Re: [rfc] io memory barriers, and getting rid of mmiowb

Nick Piggin <npiggin@xxxxxxx> · Wed, 21 Nov 2007 01:30:53 +0100

Hi David, thanks for the feedback. Maybe this whole idea is still going to
be rejected, but most of your suggestions are good anyway ;)

Note that I think I've made one major mistake in the patch, too: that writel
is already supposed to be ordered WRT other I/O, so the io_wmb is not needed
in the drivers. However, we still have a writel_relaxed, so io_wmb is still
needed there.

On Tue, Nov 20, 2007 at 04:46:22PM +0000, David Howells wrote:
> 
> Hi Nick,
> 
> Some comments on the documentation changes in your patch:
> 
> >  The Linux kernel has eight basic CPU memory barriers:
> 
> That should be 'eleven' at least with these changes.
> 
> Can I recommend that unless io_lock() and io_unlock() actually take locks, you
> postfix their names with _mb or _barrier.  If they are actual locking
> primitives, then they don't belong in this table.
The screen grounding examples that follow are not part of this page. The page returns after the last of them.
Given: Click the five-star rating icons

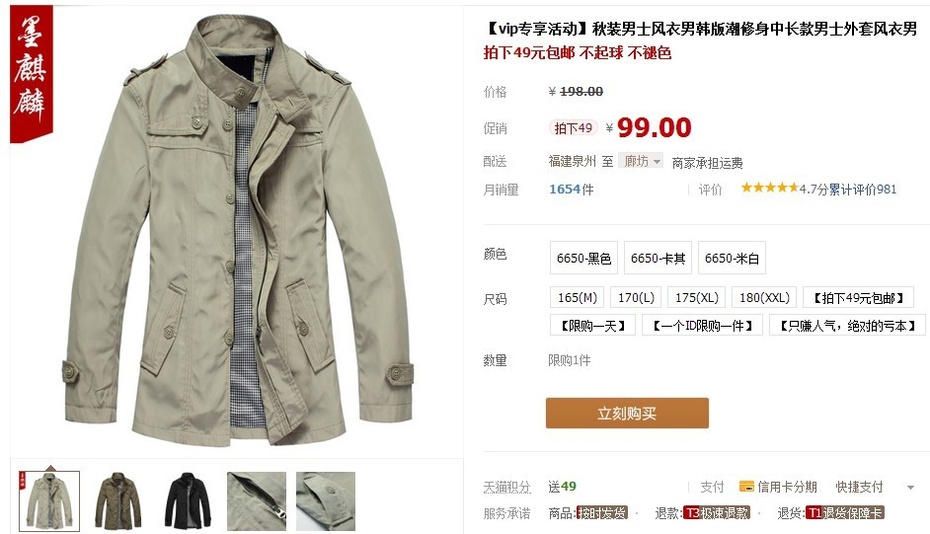Looking at the screenshot, I should 770,188.
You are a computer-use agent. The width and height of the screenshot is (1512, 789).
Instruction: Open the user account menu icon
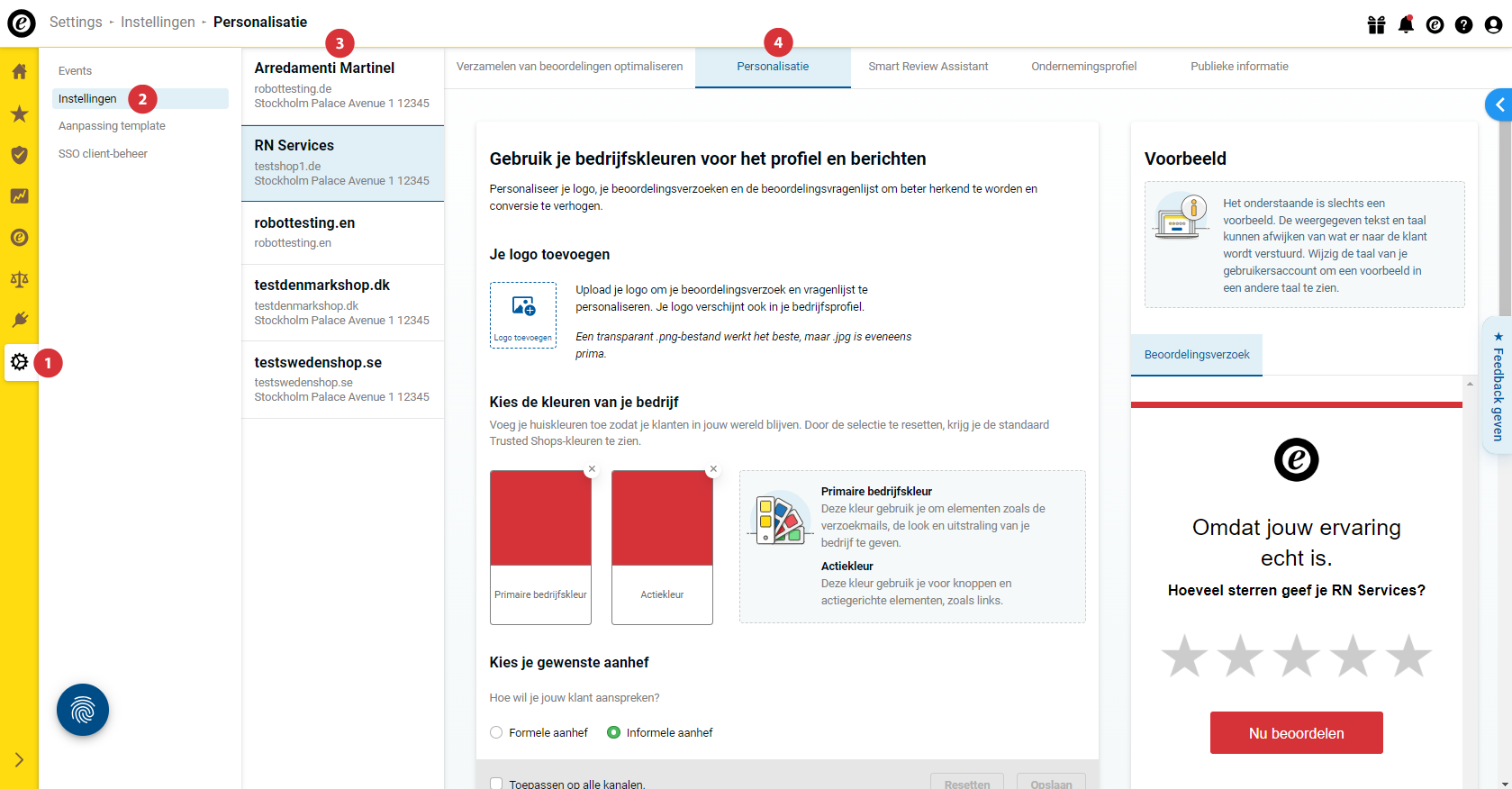[x=1493, y=24]
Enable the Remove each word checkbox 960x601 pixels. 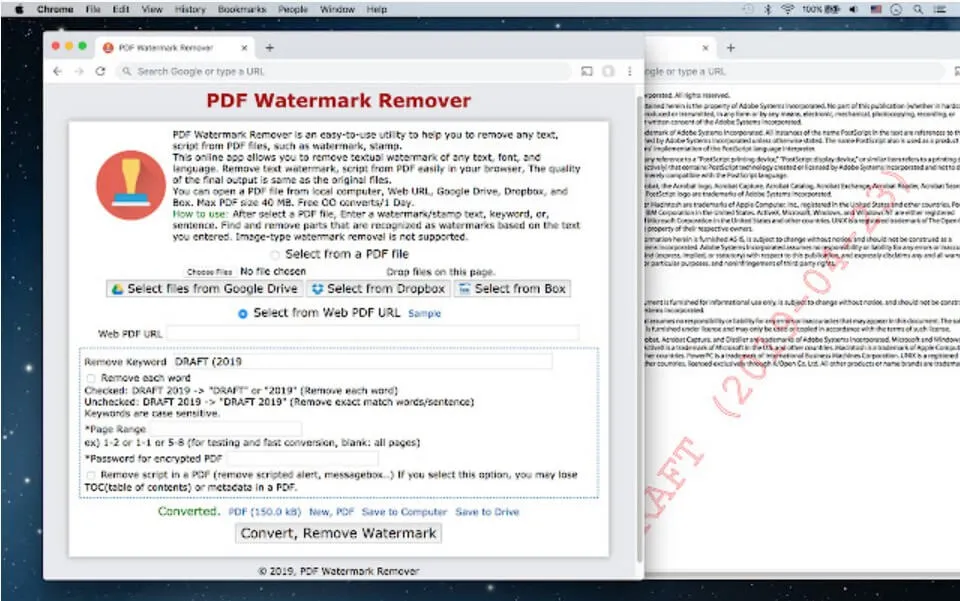91,378
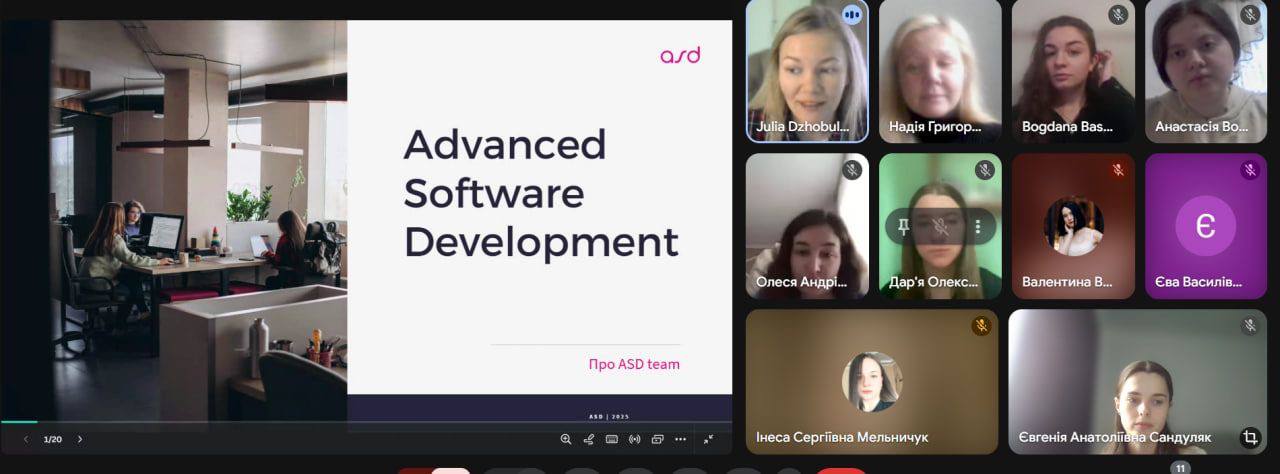The image size is (1280, 474).
Task: Click the slide counter 1/20
Action: tap(52, 439)

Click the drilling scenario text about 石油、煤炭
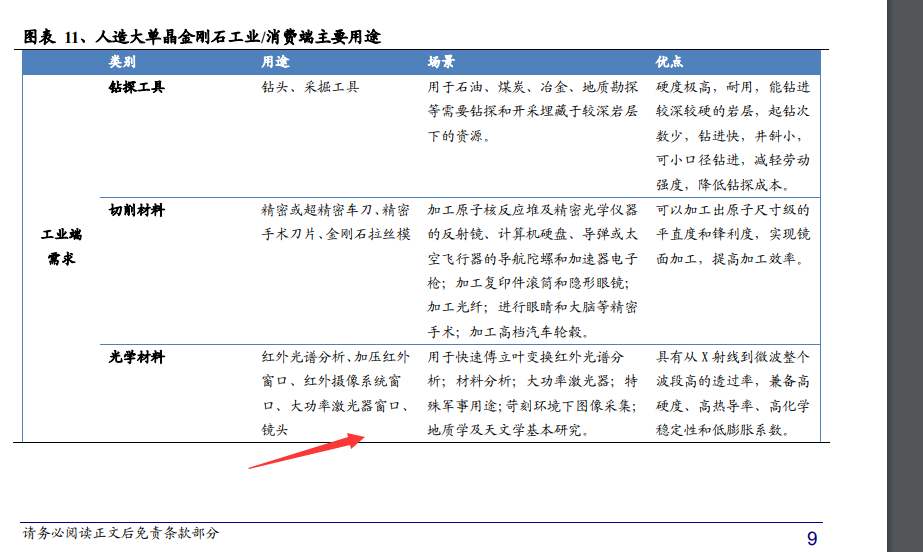pos(532,111)
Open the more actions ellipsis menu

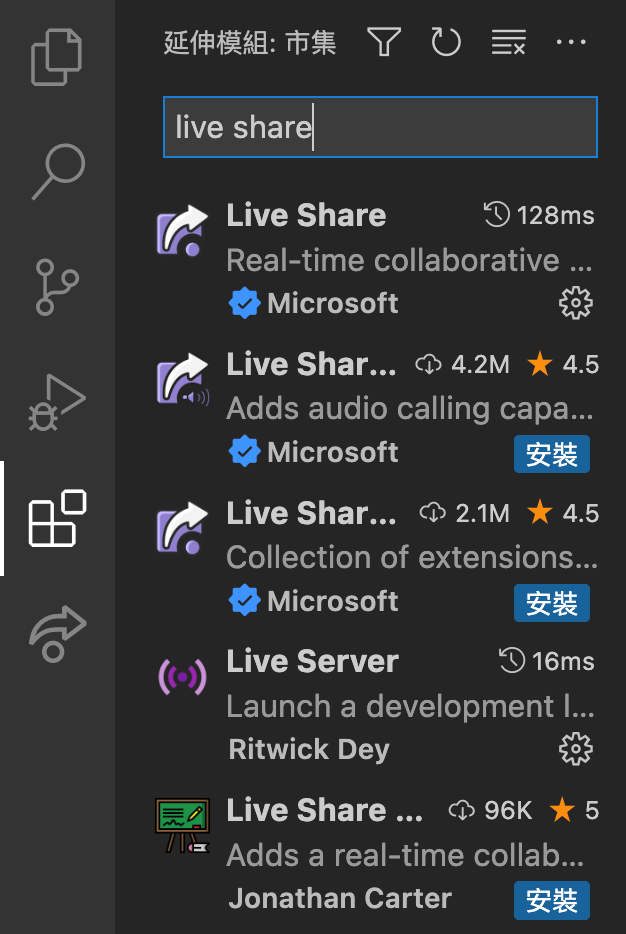[x=570, y=42]
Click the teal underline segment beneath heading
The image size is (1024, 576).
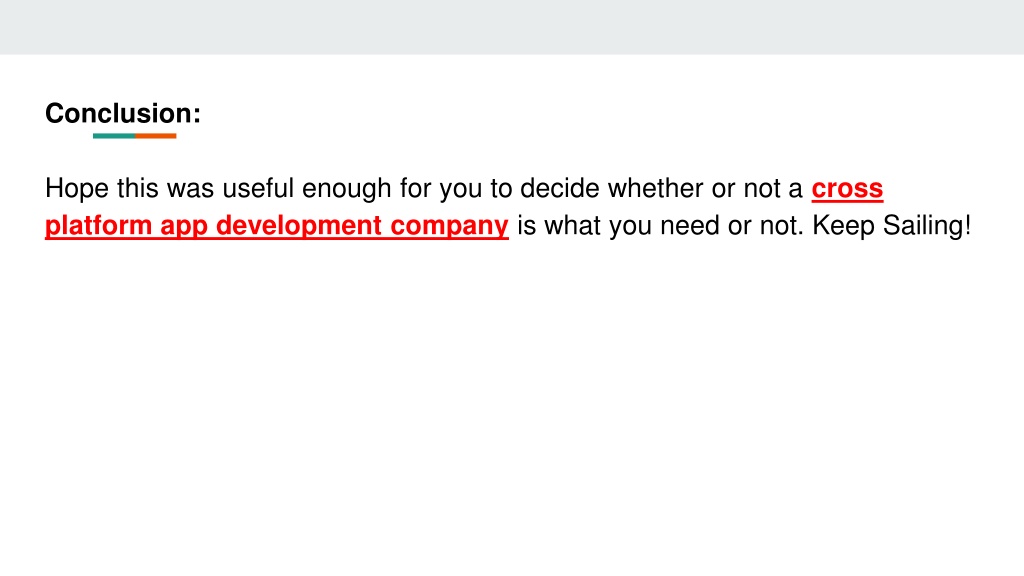pyautogui.click(x=114, y=136)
Yeah ... the name isn't ideal. _mb is a nice one, but I don't want to use it
unless it is guaranteed to be a full barrier (rather than lock/unlock
barriers). barrier similarly has an existing meaning.

Anyway, I agree with you, and it won't be just io_lock / io_unlock ;)

> 	TYPE		FULL		CACHEABLE		I/O
> 					(SMP CONDITIONAL)
> 	===============	===============	=======================	===============
> 	GENERAL		mb()		smp_mb()		io_mb()
> 	WRITE	    	wmb()		smp_wmb()		io_wmb()
> 	READ	    	rmb()		smp_rmb()		io_rmb()
> 	DATA DEPEPENDENCY
> 			read_barrier_depends()
> 					smp_read_barrier_depends()
> 
> Does having 'CACHEABLE' imply that 'FULL' ones are or that they aren't?

Are or aren't what?

The problem with just calling them mandatory or SMP conditional is that it
doesn't suggest the important *what* is being ordered.

> I think I would alter this:
> 
> +CACHEABLE memory barriers control order of access to regular (cacheable) RAM
> +by the CPU.  They are reduced to compiler barriers on uniprocessor compiled
> +systems because cacheable memory is operated upon by CPUs, and a a CPU is
> +self-consistent.
> 
> To say something like:
> 
>  SMP conditional memory barriers control the order of access to regular,
>  cacheable RAM by the CPU.  They are reduced to compiler barriers on
>  uniprocessor compiled systems because it is assumed that a CPU will appear to
>  be self-consistent, and will order overlapping accesses correctly with
>  respect to itself when writing to ordinary RAM.

Pretty verbose, isn't it ;) Not only does a CPU appear self consistent, it is.
And not only will overlapping accesses be ordered correctly, so will completely
out of order ones.

> > +[!] Note that CACHEABLE or FULL memory barriers must be used to control the
> > +ordering of references to shared memory on SMP systems, though the use of
> > +locking instead is sufficient.
> 
> So a spin_lock() or a down() will do the trick?

I hope so. I didn't write this (just changed slightly).

> > Do not get smart.
> 
> I'd very much recommend against saying that.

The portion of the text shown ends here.